● **PROBLEM**
Rewrite the listing below as a numbered list of its lines, skipping any blank lines and leaving out the pictures.

--- SUPPLIED RECORDS ---

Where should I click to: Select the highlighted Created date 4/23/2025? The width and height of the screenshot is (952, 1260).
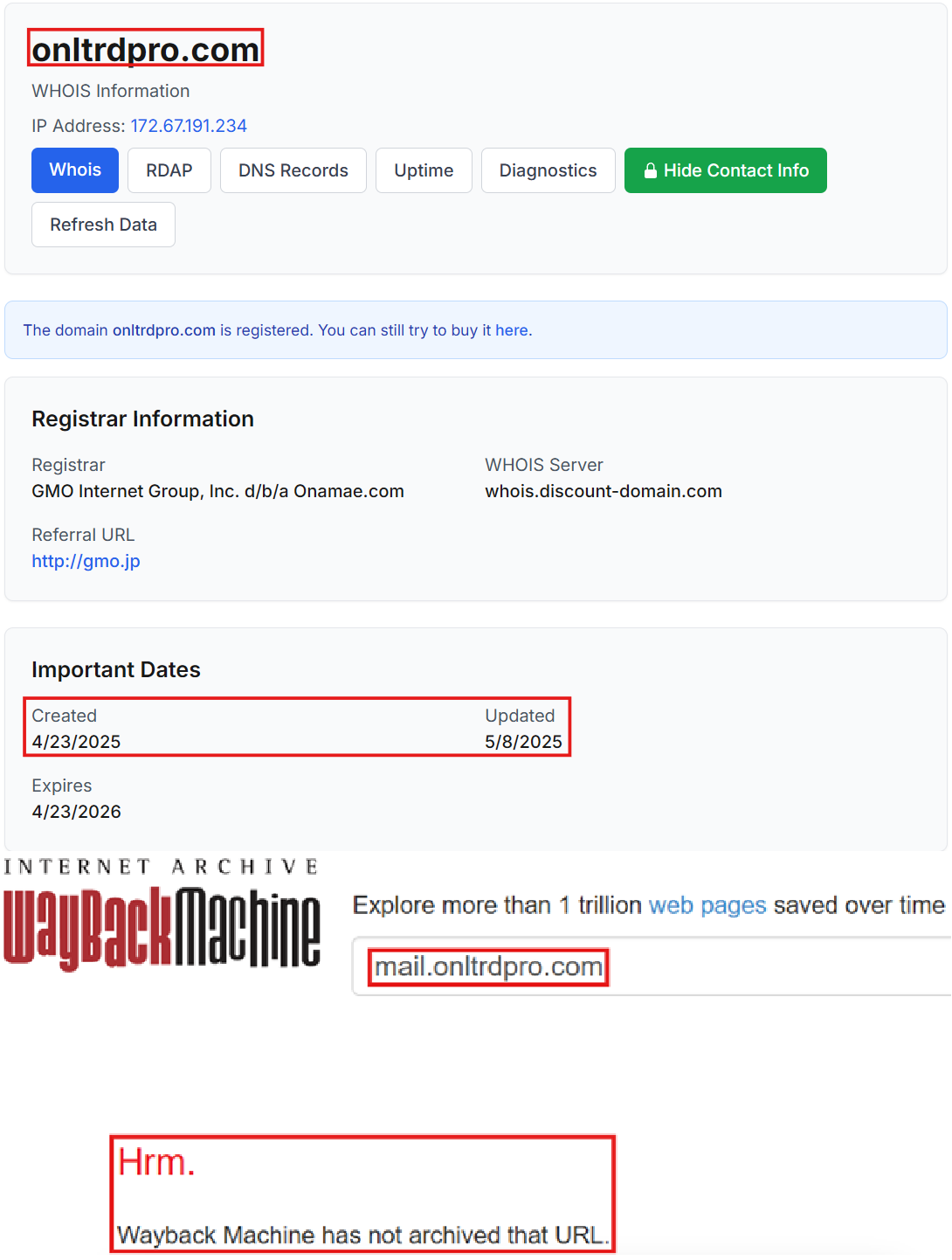(76, 742)
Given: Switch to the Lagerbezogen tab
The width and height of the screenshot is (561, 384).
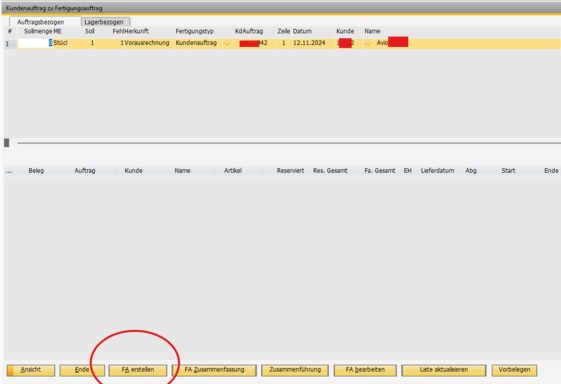Looking at the screenshot, I should pos(105,22).
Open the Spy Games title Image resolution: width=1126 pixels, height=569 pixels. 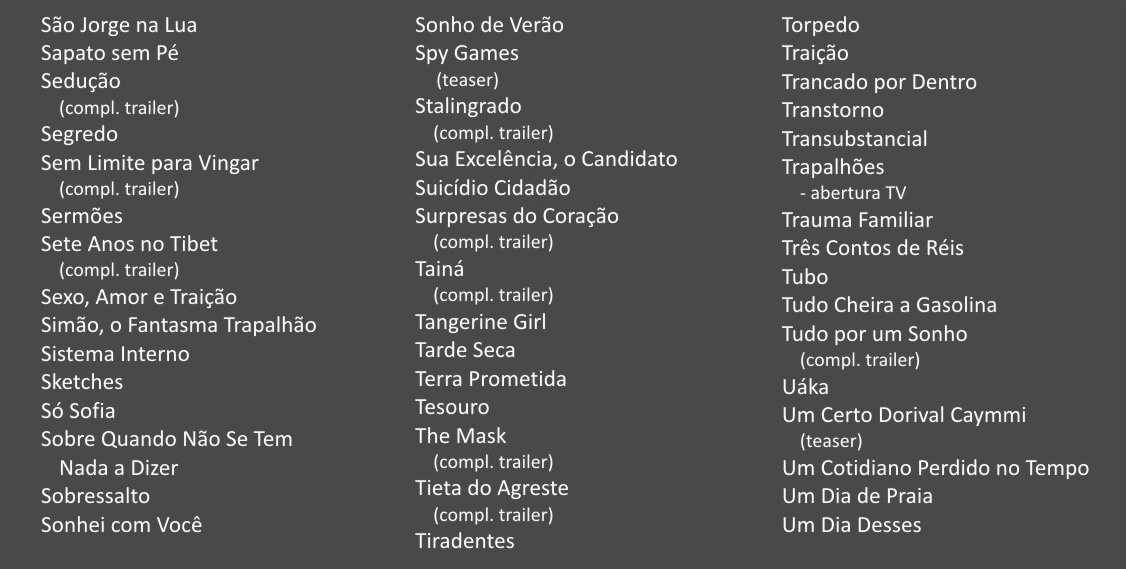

---

● **TASK RESPONSE**
1. Where should I click to: Select the highlighted Created date 4/23/2025? The width and height of the screenshot is (952, 1260).
2. (76, 742)
3. Given: Switch to the Lagerbezogen tab
4. The width and height of the screenshot is (561, 384).
5. Looking at the screenshot, I should pos(105,22).
6. Open the Spy Games title Image resolution: width=1126 pixels, height=569 pixels. 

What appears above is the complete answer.